GIVEN PASSAGE
>>>>

When speaking to Jewish audiences about advocacy, I often refer to my own background as a Jewish convert in making the point that we sometimes have to apply a fresh perspective – and have a collective “out-of-body” experience – to understand the reality of our own circumstances. Sometimes, we are too close to the situation to evaluate it with clear eyes and objectivity.
Among the many things that make me proud of my father is the fact that, early in his career, he chose to serve the public as a police officer. I have heard it said that police disproportionately interact with the most challenging and marginal elements of society, perhaps just five percent of the public, on a regular basis. Just as one in such a role knows their daily encounters are not representative of broader society, we as Jews – who understandably take notice of antisemitism and anti-Zionism – must be cautious not to attribute these toxic manifestations to the majority of Canadians.
I could write an entire series of columns on how we as a community have far more allies in the non-Jewish world than we often appreciate. Instead, I’ll offer two factors internal to the Jewish world that suggest pro-Israel advocates should be optimistic.
1. There is far greater unity of purpose – and welcoming of diversity – in the Jewish world these days. In the past, there was significant disagreement between Jews on the best means to secure the future of the Jewish people in an often hostile world. The community was split along various lines: between Zionists and non-Zionists, assimilationists and Orthodox Jews, socialists and capitalists.

<<<<

Saved data entries
>>>>

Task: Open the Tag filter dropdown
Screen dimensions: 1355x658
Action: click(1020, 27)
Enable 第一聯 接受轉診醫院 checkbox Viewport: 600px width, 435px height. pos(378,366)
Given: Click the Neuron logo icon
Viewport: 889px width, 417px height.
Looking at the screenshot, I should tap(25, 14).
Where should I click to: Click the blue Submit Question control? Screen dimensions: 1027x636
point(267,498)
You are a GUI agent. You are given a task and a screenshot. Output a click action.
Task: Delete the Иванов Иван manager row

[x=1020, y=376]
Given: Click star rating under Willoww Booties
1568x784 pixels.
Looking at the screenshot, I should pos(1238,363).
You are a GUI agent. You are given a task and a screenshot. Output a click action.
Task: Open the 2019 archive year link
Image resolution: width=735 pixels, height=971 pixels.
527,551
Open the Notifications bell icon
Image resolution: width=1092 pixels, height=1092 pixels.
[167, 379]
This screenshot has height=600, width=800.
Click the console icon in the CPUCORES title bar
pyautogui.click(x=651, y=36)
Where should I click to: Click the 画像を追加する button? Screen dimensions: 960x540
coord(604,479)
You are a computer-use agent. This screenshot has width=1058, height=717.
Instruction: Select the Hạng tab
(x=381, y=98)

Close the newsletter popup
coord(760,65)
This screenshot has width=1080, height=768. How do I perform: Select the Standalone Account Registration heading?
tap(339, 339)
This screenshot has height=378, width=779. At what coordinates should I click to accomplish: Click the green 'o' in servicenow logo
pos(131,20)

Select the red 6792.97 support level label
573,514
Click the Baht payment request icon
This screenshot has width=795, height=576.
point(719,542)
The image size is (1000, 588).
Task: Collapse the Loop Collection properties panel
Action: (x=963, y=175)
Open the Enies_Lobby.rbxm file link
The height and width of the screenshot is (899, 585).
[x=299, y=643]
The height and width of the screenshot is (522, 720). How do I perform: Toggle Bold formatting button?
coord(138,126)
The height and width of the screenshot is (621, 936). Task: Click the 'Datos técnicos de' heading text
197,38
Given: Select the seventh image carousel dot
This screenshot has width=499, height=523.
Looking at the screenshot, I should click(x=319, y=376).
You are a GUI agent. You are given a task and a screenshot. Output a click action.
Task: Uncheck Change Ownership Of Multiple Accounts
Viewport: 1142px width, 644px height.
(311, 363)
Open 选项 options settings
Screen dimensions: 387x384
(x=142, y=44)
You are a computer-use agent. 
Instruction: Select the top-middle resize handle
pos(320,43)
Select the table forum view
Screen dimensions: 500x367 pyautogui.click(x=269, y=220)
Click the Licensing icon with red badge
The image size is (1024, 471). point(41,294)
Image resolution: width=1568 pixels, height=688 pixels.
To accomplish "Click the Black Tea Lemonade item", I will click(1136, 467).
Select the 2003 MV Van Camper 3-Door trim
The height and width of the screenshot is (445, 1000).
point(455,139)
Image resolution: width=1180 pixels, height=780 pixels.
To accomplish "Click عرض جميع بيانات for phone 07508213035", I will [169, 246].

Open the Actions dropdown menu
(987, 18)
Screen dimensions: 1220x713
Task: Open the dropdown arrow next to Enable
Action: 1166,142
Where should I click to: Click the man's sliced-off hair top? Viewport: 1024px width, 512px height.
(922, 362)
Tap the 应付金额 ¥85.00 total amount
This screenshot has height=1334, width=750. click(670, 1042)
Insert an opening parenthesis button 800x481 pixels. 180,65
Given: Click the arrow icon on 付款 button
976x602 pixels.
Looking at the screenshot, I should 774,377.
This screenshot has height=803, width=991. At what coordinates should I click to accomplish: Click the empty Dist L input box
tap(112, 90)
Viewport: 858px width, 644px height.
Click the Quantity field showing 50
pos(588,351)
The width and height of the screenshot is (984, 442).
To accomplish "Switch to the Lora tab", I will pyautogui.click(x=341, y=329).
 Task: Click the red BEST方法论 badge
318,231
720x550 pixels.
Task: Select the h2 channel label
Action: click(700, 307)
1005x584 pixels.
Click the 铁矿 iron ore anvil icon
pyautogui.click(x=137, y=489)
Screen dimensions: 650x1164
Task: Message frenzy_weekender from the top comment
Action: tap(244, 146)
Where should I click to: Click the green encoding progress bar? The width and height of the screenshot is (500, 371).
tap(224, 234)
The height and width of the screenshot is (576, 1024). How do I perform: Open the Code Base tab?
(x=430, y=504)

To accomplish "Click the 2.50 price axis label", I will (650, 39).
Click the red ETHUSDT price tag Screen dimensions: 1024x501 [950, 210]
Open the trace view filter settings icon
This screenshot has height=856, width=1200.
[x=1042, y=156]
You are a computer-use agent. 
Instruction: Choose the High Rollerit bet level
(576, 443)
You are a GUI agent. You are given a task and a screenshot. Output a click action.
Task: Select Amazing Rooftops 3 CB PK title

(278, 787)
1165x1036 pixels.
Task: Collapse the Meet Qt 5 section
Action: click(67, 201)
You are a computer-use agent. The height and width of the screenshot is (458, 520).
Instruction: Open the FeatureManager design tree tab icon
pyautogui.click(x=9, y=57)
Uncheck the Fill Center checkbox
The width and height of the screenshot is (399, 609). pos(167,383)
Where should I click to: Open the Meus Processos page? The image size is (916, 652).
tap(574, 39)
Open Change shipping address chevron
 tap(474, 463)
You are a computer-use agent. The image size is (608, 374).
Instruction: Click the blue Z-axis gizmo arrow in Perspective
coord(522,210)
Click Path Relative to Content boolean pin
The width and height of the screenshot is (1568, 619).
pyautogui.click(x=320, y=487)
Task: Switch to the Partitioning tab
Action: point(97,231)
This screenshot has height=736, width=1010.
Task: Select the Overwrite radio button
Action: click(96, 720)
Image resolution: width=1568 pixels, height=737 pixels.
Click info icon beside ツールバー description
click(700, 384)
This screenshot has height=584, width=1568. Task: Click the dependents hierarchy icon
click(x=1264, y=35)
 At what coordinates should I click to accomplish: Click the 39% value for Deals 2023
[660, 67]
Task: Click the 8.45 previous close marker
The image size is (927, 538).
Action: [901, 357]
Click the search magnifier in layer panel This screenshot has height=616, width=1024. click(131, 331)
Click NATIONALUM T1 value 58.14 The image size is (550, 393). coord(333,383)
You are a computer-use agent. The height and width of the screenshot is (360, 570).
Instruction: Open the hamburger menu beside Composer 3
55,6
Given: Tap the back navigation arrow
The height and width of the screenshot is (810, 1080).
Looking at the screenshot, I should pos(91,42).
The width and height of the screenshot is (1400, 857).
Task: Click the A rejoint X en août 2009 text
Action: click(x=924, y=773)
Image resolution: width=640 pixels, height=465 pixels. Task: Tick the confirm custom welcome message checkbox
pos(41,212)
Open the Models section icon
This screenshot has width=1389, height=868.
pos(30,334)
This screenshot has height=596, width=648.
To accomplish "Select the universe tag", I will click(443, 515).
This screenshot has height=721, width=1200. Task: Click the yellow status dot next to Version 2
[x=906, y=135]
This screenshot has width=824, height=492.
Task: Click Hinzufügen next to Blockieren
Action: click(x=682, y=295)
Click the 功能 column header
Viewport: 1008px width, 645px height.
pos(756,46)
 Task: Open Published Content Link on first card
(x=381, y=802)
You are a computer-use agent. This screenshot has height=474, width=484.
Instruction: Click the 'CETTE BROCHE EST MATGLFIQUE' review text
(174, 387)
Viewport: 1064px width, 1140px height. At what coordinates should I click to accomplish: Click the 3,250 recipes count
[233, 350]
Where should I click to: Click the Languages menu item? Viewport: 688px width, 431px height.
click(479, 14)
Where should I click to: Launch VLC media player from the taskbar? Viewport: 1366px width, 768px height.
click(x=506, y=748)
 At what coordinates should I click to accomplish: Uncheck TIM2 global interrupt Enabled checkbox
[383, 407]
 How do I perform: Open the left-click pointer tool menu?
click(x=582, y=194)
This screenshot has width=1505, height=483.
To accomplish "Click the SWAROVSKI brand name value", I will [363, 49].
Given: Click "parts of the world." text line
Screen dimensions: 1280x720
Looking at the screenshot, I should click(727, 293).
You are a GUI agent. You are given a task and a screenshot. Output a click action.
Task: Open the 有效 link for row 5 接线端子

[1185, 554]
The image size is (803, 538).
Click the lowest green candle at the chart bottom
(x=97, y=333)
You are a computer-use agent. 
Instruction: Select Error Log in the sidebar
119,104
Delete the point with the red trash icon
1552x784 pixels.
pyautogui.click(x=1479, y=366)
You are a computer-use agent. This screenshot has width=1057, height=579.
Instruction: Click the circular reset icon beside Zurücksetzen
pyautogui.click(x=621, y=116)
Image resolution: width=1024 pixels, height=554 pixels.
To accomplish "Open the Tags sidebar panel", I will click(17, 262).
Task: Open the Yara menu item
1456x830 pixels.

<<<<

EXERCISE TASKS
(1) In the passage on Jewish advocacy, what role did the writer's father take on early in his career?
(2) Echo the stretch of the passage on Jewish advocacy from "Among the many" through "majority of Canadians.".

TASK RESPONSES
(1) He served the public as a police officer.

(2)
Among the many things that make me proud of my father is the fact that, early in his career, he chose to serve the public as a police officer. I have heard it said that police disproportionately interact with the most challenging and marginal elements of society, perhaps just five percent of the public, on a regular basis. Just as one in such a role knows their daily encounters are not representative of broader society, we as Jews – who understandably take notice of antisemitism and anti-Zionism – must be cautious not to attribute these toxic manifestations to the majority of Canadians.